Sami Trabelsi déclare: « Msakni a tort » !!!

Recruté en début d’été par les Qataris de Lakhwya pour un montant-record de 23 millions de dinars, Youssef Msakni va tout faire pour remporter la Ligue des champions avec l’Espérance sportive de Tunis. Son dernier challenge, avant de partir en janvier prochain sous les ordres du Belge Eric Gerets, ancien coach du Maroc et d’Al Hilal saoudien, qui vient de succéder à l’Algérien Belmadi.

L’affaire Gillette, la société américaine de produits d’hygiène, a été sans doute grossie et à certains égards viciée. Si le président de la FTF, Wadii Jarii considère que l’incident est clos et que « Sami Trabelsi peut rappeler Msakni à tout moment s’il le juge nécessaire, après que le joueur eut été puni parce qu’il a gaffé », le sélectionneur national Sami Trabelsi a apporté une lumière crue où il précise les responsabilités du demi offensif de l’équipe de Tunisie: « La décision de l’exclure du stage d’avant Tunisie-Sierra Leone à Monastir a été prise conjointement par le président de la FTF et par moi-même.

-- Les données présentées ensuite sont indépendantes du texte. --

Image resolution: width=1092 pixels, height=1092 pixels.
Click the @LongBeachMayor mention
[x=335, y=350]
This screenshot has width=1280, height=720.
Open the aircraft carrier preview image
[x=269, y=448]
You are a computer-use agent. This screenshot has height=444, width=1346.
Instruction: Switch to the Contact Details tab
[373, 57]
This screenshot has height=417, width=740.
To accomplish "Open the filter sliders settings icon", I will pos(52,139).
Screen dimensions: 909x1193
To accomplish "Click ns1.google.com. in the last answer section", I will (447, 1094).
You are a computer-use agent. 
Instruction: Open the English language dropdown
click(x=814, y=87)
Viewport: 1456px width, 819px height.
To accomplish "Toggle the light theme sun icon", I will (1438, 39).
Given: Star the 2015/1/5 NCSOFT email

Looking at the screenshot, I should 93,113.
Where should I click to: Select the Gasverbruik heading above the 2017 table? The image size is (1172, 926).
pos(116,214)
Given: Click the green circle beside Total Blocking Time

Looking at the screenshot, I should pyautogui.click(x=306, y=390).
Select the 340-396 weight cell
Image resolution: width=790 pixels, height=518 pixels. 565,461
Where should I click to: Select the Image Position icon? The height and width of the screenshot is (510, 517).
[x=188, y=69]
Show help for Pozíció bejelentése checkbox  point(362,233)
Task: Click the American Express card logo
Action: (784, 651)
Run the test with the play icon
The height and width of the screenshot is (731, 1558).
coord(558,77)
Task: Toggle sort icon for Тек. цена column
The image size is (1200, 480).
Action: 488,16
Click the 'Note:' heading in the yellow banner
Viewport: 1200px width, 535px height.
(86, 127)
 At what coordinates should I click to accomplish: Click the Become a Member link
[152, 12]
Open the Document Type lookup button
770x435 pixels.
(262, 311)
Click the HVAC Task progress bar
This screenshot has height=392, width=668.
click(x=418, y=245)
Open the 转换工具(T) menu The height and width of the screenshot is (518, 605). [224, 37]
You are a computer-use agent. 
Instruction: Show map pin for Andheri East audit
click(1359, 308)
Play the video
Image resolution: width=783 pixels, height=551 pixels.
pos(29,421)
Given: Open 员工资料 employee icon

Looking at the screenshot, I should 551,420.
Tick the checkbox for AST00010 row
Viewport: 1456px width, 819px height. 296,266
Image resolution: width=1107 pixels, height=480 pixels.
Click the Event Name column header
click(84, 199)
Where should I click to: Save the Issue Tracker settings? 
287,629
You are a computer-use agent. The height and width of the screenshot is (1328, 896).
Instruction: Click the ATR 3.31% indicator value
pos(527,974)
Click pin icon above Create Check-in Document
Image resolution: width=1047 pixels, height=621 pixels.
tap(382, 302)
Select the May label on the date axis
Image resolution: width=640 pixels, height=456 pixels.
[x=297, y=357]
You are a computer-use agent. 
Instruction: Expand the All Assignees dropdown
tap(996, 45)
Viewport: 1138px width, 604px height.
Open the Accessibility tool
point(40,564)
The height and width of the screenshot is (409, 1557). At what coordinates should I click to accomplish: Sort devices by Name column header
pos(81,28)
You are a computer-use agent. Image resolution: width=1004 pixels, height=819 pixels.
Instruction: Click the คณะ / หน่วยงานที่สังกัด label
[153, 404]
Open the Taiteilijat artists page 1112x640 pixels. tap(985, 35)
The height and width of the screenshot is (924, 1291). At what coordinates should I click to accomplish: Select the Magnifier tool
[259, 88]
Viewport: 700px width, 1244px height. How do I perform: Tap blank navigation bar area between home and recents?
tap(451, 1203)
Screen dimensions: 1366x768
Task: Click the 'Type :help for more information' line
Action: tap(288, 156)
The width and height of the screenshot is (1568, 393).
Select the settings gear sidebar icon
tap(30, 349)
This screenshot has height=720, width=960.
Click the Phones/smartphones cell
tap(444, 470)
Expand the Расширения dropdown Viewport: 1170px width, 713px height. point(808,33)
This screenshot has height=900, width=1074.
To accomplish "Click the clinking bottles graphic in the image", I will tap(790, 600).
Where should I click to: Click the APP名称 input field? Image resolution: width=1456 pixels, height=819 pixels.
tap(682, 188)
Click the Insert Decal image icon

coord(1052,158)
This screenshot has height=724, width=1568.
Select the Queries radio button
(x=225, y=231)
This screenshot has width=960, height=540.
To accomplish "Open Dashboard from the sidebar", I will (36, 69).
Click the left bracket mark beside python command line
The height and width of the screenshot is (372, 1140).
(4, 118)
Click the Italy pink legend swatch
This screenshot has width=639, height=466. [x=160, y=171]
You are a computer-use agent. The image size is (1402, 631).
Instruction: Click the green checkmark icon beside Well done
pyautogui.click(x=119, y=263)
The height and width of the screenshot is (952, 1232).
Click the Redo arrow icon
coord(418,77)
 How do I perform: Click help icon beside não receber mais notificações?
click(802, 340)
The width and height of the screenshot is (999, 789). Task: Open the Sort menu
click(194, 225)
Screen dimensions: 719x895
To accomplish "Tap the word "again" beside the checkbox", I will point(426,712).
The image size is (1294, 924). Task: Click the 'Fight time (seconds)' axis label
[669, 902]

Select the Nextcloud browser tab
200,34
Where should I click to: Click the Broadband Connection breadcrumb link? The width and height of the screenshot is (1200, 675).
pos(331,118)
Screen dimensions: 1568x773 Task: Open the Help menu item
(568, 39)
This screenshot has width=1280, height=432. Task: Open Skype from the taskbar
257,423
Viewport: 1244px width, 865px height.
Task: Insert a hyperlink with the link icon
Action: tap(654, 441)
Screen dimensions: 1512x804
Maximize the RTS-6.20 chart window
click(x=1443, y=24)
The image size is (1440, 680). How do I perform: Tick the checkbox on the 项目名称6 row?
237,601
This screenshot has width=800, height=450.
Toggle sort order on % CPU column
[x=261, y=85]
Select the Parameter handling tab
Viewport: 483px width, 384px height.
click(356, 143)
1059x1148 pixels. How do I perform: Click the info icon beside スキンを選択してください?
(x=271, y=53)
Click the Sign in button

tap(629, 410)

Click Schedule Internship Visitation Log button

Et nous l’avions fait, croyez-moi à contre-coeur. Non, il n’ y a eu aucune menace ou une pression quelconque de la part du président de la Fédération pour m’imposer cette sanction. Le niveau de M. Jarii empêche du reste ce genre d’attitudes. De plus, nous avons en sélection, au-delà du projet sportif et technique, un projet éthique. De ce fait, quand un membre du groupe porte atteinte à l’intérêt de ce même groupe et le met en danger, il faut réagir. Donc, c’était devenu une affaire d’intérêt général. Je suis certain que Youssef Msakni avait tort. Car le contrat conclu avec Gillette stipule la possibilité pour le sponsor de bénéficier du passage de chaque joueur international durant deux minutes. D’ailleurs, Msakni a tourné des séquences avant le stage. Sept ou huit parmi ses coéquipiers de l’équipe nationale l’avaient fait également. Six ou sept ont été pris collectivement et individuellement par le sponsor. Le contrat impose donc aux joueurs de poser individuellement. Et c’est là où Msakni a commis une faute ».

Cette précision de Sami Trabelsi étant faite, il faut rappeler que Gillette a conclu le 6 octobre dernier un contrat avec la FTF, portant sur un an contre le montant de 300 mille dinars. Au même titre que la Roumanie ou le Brésil, qui ont également conclu un accord avec la même marque de produits cosmétiques pour hommes qui doit sa célébrité pour ses rasoirs, cet engagement publicitaire pourrait être reconduit pour une autre année si sa rentabilité est prouvée. Dès la signature du contrat, une tranche de 100 mille dinars avait déjà été versée en faveur de la Fédération.